Re: [zfs-discuss] Thinking about spliting a zpool in system and data

2012-01-06 Thread Edward Ned Harvey
 From: zfs-discuss-boun...@opensolaris.org [mailto:zfs-discuss-
 boun...@opensolaris.org] On Behalf Of Jesus Cea
 
 Sorry if this list is inappropriate. Pointers welcomed.

Not at all.  This is the perfect forum for your question.


 So I am thinking about splitting my full two-disk zpool in two zpools,
 one for system and other for data. Both using both disks for
 mirroring. So I would have two slices per disk.
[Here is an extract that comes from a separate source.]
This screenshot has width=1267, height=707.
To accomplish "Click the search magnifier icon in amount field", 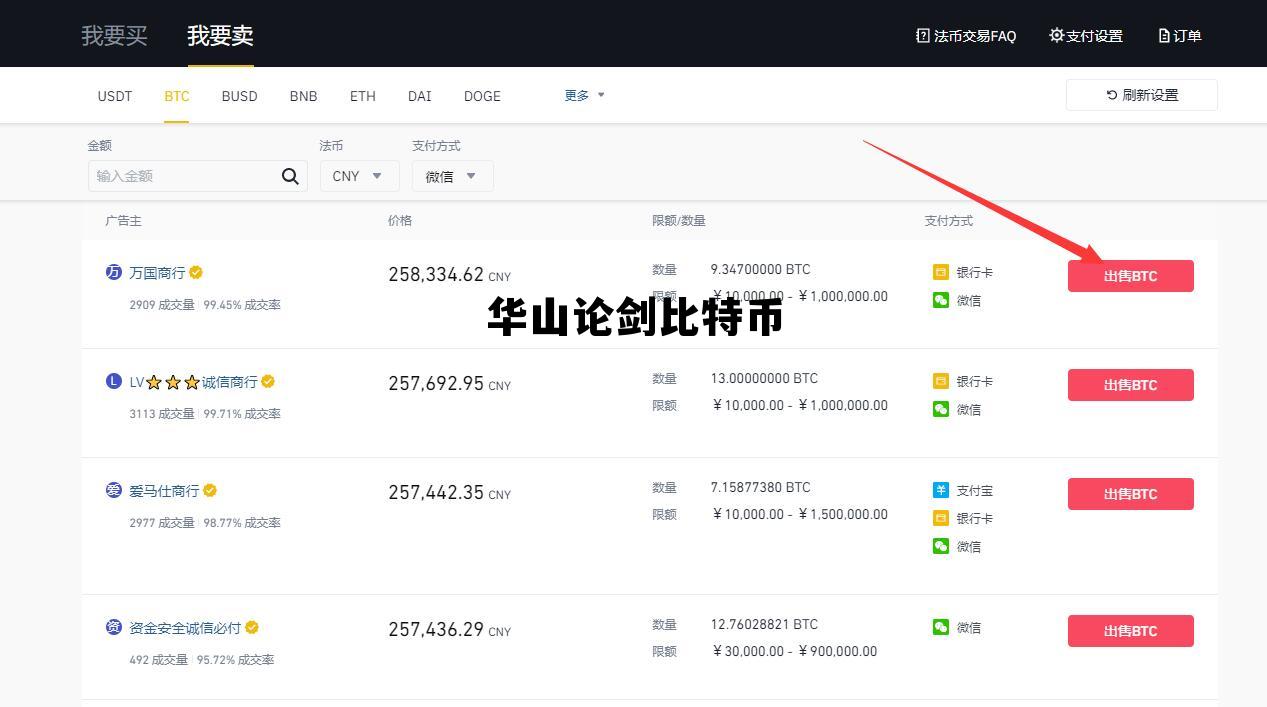I will [290, 176].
Please see the procedure below, which I wrote as notes for myself, to
perform disaster recovery backup/restore of rpool.  This is not DIRECTLY
applicable for you, but it includes all the necessary ingredients to make
your transition successful.  So please read, and modify as necessary for
your purposes.

Many good notes available:
ZFS Troubleshooting Guide
 
http://www.solarisinternals.com/wiki/index.php/ZFS_Troubleshooting_Guide#ZFS
_Root_Pool_Recovery

Before you begin
Because you will restore from a boot CD, there are only a few
compression options available to you:  7z, bzip2, and gzip.
The clear winner in general is 7z with compression level 1.  It's about
as fast as gzip, with compression approx 2x stronger than bzip2

Because you will restore from a boot CD, the media needs to be located
somewhere 
that can be accessed from a CD boot environment, which does not include
ssh/scp.
The obvious choice is NFS.  Be aware that solaris NFS client is often
not very
compatible with linux NFS servers.

I am assuming there is a solaris NFS server available because it makes
my job easy while I'm writing this.  ;-)  Note:  You could just as 
easily store the backup on removable disk in something like a zfs pool.
Just make sure whatever way you store it, it's accessible from the 
CD boot environment, which might not support a later version of zpool
etc.

Create NFS exports on some other solaris machine.
share -F nfs -o rw=machine1:machine2,root=machine1:machine2 /backupdir
Also edit hosts file to match, because forward/reverse dns must match
for the client.

Create a backup suitable for system recovery.
mount someserver:/backupdir /mnt

Create snapshots:
zfs snapshot rpool@uniquebackupstring
zfs snapshot rpool/ROOT@uniquebackupstring
zfs snapshot rpool/ROOT/machinename_slash@uniquebackupstring

Send snapshots:
Notice: due to bugs, don't do this recursively.  Do it separately, as
outlined here.
Notice:  In some version of zpool/zfs, these bugs were fixed so you can
safely do it recursively.  I don't know what rev is needed.
zfs send rpool@uniquebackupstring | 7z a -mx=1 -si /mnt/rpool.zfssend.7z
zfs send rpool/ROOT@uniquebackupstring | 7z a -mx=1 -si
/mnt/rpool_ROOT.zfssend.7z
zfs send rpool/ROOT/machinename_slash@uniquebackupstring | 7z a -mx=1
-si /mnt/rpool_ROOT_machinename_slash.zfssend.7z

It is also wise to capture a list of the pristine zpool and zfs
properties:
echo   /mnt/zpool-properties.txt
for pool in `zpool list | grep -v '^NAME ' | sed 's/ .*//'` ; do
echo - | tee -a
/mnt/zpool-properties.txt
echo zpool get all $pool | tee -a /mnt/zpool-properties.txt
zpool get all $pool | tee -a /mnt/zpool-properties.txt
done
echo   /mnt/zfs-properties.txt
for fs in `zfs list | grep -v @ | grep -v '^NAME ' | sed 's/ .*//'` ; do
echo - | tee -a
/mnt/zfs-properties.txt
echo zfs get all $fs | tee -a /mnt/zfs-properties.txt
zfs get all $fs | tee -a /mnt/zfs-properties.txt
done

Notice:  The above will also capture info about dump  swap, which might
be important, 
so you know what sizes  blocksizes they are.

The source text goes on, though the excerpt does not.